This JSR has been Rejected
Reason: This JSR was not approved by the SE/EE Executive Committee in the Public Draft Reconsideration Ballot.

Updates to the Original JSR

The following has been updated from the original proposal.

2.18 Please provide a description of the business terms for the Specification, RI and TCK that will apply when this JSR is final.

We plan to release RI and TCK under a BSD-like license. It should be available for no-fee and without requirement for registration.

2006.10.30:

The Specification Lead was changed from CapTech Ventures to Werner Keil and Jean-Marie Dautelle.

Specification Lead: Jean-Mariie Dautelle, Werner Keil

E-Mail Address: jean-marie.dautelle@thalesraytheon-fr.com, werner.keil@gmx.net

Telephone Number: +33 6 45 45 40 63, +44 0 20 7240 3621

Fax Number: +33 1 69 75 58 85, +44 0 20 7379 7573

Original Java Specification Request (JSR)

Identification | Request | Contributions

Section 1. Identification

Submitting Member: CapTech Ventures

Name of Contact Person: Steve Metsker

E-Mail Address: steve.metsker@acm.org

Telephone Number: +1 804 852 3164

Fax Number: +1 804 355 4220

Specification Lead: Steve Metsker, CapTech Ventures

E-Mail Address: steve.metsker@acm.org

Telephone Number: +1 804 852 3164

Fax Number: +1 804 355 4220

Initial Expert Group Membership:

Agilent Technologies
Jean-Marie Dautelle
Martin Desruisseaux
Michael Grubsch

Supporting this JSR:

Steve Metsker
Bruce Hamilton, through Agilent Technologies
Jean-Marie Dautelle
Michael Grubsch
Martin Desruisseaux

Section 2: Request

2.1 Please describe the proposed Specification:

This JSR specifies one or more Java packages for the programmatic handling of physical quantities and their expression as numbers of units. The specification includes:
? Interfaces and abstract classes with methods for unit operations:
o Checking of unit compatibility
o Expression of a quantity in various units
o Arithmetic operations on units
? Concrete classes implementing the standard types of units (such as base, supplementary, and derived) and unit conversions.
? Classes for parsing unit specifications in string form and for formatting string representations of quantities.
? A database of predefined units.

2.2 What is the target Java platform? (i.e., desktop, server, personal, embedded, card, etc.)

J2SE

2.3 The Executive Committees would like to ensure JSR submitters think about how their proposed technology relates to all of the Java platform editions. Please provide details here for which platform editions are being targeted by this JSR, and how this JSR has considered the relationship with the other platform editions.

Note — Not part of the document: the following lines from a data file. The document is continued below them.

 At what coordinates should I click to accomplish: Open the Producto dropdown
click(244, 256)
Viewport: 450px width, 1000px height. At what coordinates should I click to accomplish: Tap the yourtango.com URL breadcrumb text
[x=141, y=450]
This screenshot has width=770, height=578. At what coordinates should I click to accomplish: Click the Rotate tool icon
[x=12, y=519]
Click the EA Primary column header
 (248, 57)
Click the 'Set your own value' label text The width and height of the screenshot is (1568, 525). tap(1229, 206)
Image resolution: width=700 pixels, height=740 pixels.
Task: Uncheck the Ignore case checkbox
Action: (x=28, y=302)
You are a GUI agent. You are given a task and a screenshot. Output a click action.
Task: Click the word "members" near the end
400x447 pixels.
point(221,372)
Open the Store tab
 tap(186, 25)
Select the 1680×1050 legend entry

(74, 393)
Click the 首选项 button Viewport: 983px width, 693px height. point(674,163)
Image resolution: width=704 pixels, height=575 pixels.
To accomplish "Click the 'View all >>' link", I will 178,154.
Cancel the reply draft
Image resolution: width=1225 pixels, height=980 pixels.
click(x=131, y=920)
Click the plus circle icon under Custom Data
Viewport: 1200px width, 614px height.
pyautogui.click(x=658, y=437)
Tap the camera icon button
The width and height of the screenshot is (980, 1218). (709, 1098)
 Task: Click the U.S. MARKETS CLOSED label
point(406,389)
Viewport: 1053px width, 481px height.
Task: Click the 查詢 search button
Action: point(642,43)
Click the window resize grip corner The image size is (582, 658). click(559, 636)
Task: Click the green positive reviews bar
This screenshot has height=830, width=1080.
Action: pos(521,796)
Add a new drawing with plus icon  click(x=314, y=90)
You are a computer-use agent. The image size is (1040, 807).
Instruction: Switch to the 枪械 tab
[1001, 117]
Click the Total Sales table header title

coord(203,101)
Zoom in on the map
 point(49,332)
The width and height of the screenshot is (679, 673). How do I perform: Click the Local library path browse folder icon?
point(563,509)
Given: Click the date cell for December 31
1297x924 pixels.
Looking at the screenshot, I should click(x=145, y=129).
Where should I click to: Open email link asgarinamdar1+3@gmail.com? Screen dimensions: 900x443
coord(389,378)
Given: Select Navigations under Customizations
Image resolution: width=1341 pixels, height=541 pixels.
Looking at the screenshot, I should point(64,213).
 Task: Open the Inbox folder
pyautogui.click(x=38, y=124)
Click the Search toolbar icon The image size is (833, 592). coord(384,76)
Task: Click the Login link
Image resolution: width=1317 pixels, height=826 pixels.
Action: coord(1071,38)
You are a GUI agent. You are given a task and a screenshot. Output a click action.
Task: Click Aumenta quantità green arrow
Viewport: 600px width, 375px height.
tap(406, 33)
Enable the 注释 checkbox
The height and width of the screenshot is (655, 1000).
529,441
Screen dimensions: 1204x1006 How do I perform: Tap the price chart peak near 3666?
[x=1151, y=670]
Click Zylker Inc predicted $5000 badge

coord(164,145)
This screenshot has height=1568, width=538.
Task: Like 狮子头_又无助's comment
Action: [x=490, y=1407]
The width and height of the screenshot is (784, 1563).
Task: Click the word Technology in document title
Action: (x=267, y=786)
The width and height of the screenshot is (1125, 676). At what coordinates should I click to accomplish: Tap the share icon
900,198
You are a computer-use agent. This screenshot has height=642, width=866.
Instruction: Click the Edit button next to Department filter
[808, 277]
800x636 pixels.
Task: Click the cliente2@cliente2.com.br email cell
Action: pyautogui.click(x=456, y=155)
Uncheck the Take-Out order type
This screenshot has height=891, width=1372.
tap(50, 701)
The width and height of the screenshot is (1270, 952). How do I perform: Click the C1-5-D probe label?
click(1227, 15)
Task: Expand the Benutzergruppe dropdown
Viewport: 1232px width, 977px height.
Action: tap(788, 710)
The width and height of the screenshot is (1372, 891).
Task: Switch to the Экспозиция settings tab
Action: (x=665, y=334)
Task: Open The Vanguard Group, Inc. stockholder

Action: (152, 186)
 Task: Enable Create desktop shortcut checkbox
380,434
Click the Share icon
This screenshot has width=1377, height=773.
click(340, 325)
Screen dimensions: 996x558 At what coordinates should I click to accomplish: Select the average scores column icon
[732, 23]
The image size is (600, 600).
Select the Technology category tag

The packages are primarily targeted at J2SE (desktop and server platforms), although personal or embedded systems might wish to use the packages. This JSR should have few dependencies outside the java.lang, java.util, and java.text packages.

2.4 Should this JSR be voted on by both Executive Committees?

(The JCP has two Executive Committees (EC)-Standard/Enterprise & Micro Edition.) Our primary aim is to provide javax.units as part of J2SE, so it is probably most appropriate for the Standard/Enterprise committee to vote on this JSR.

2.5 What need of the Java community will be addressed by the proposed specification?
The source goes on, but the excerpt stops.